Масло было темное, и пахло подсулнухами и солнцем. Плечико упрямилось, и не поддавалось. Потом у меня под пальцами едва слышно хрустнуло, и плечи, наконец, выскочили, сперва часть одного, а потом оба сразу. Следом за ними выскользнуло и увесистое тельце. Уфф! Так и думала, что это мальчик. С такими-то подбородком и лбом!
Мы взвесили потом его на безмене. Три девятьсот! Подумать только, какой, все-таки, большой пацан!
В первые мгновенья он был молчаливый и мрачный. И слегка синеватый. Я пощекотала ему пятки, похлопала легонько по спинке. Захватила в свой рот сразу и его рот, и нос и, сильно вдохнув в себя воздух, отсосала сладковатую слизь.
Нет, ну то есть на столе вообще-то лежала резиновая, заранее заготовленная груша, но я в тот момент почему-то об этом забыла.
Когда ребенок задвигался, порозовел, закричал, я вернула его маме.
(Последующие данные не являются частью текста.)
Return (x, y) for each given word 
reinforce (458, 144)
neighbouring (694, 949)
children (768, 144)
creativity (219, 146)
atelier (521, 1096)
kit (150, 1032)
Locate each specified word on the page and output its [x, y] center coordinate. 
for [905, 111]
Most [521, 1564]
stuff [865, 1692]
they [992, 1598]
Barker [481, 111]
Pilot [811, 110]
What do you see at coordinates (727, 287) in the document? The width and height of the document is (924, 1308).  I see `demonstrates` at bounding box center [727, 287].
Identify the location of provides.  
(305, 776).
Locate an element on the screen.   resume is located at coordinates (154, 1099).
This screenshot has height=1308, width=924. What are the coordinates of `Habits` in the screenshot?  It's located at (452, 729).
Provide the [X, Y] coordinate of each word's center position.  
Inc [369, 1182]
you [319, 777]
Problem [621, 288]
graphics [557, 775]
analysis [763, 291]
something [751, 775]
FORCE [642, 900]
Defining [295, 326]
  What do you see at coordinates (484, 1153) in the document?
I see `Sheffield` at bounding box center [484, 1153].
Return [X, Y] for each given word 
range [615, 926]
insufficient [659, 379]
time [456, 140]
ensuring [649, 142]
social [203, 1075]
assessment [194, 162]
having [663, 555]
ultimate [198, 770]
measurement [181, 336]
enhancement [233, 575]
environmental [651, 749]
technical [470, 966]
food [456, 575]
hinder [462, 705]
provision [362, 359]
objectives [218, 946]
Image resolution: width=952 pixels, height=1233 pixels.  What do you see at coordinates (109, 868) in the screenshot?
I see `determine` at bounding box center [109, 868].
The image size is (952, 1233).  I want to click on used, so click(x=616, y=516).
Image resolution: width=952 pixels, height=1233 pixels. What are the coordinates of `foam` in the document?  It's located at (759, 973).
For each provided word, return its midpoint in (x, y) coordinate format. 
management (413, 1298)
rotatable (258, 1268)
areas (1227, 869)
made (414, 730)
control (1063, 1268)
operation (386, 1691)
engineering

Мы стояли обе под столом на коленках, смотрели друг на друга, на ребенка, и улыбались. Валерка стоял поодаль, и по щекам его текли слезы. Оказывается, и таким крутым мужикам иногда случается плакать.
Ребенок на руках как-то сам собой извернулся, ухватился за сосок и довольно зачмокал. Тотчас же раздалось «хлюп», и на пол теплой лягушкой шлепнулась плацента. Роды закончились. Настало время всем смеяться, плакать, обнимать, целовать и поздравлять друг друга.
В дубовой, выдолбленной из цельного бревна кадушке мы с Валерой вымыли маму с малышом теплым травяным отваром. Потом Валера на руках перенес обоих в постель, и там уже, кое-как примостившись и балансируя на краешке, я зашила на Ире относительно небольшой разрыв. Заодно, между делом, прочитала краткую лекцию о переломе ключицы у новорожденных. Что, мол, ничего страшного, все само собой заживет. А пока поднимать и двигать с осторожненько, и, если одевать, то начиная с больной руки.
Почти весь следующий день я проспала на надувном матрасе, разложенном для меня возле печки. Хозяева вокруг двигались, разговаривали, входили и выходили. Несколько раз запищал ребенок, и мое сонное сознание, не просыпаясь, отметило: «Все в порядке, раз пищит – значит живой.» Пару раз на меня наступала, и пыталась сдвинуть куда-нибудь носом собака. Еще меня, кажется, пытались накормить, или хотя бы напоить чаем. Но уж это было совершенно без мазы. Я спала, и плывущие вокруг травяные запахи навевали на меня теплые летние сны.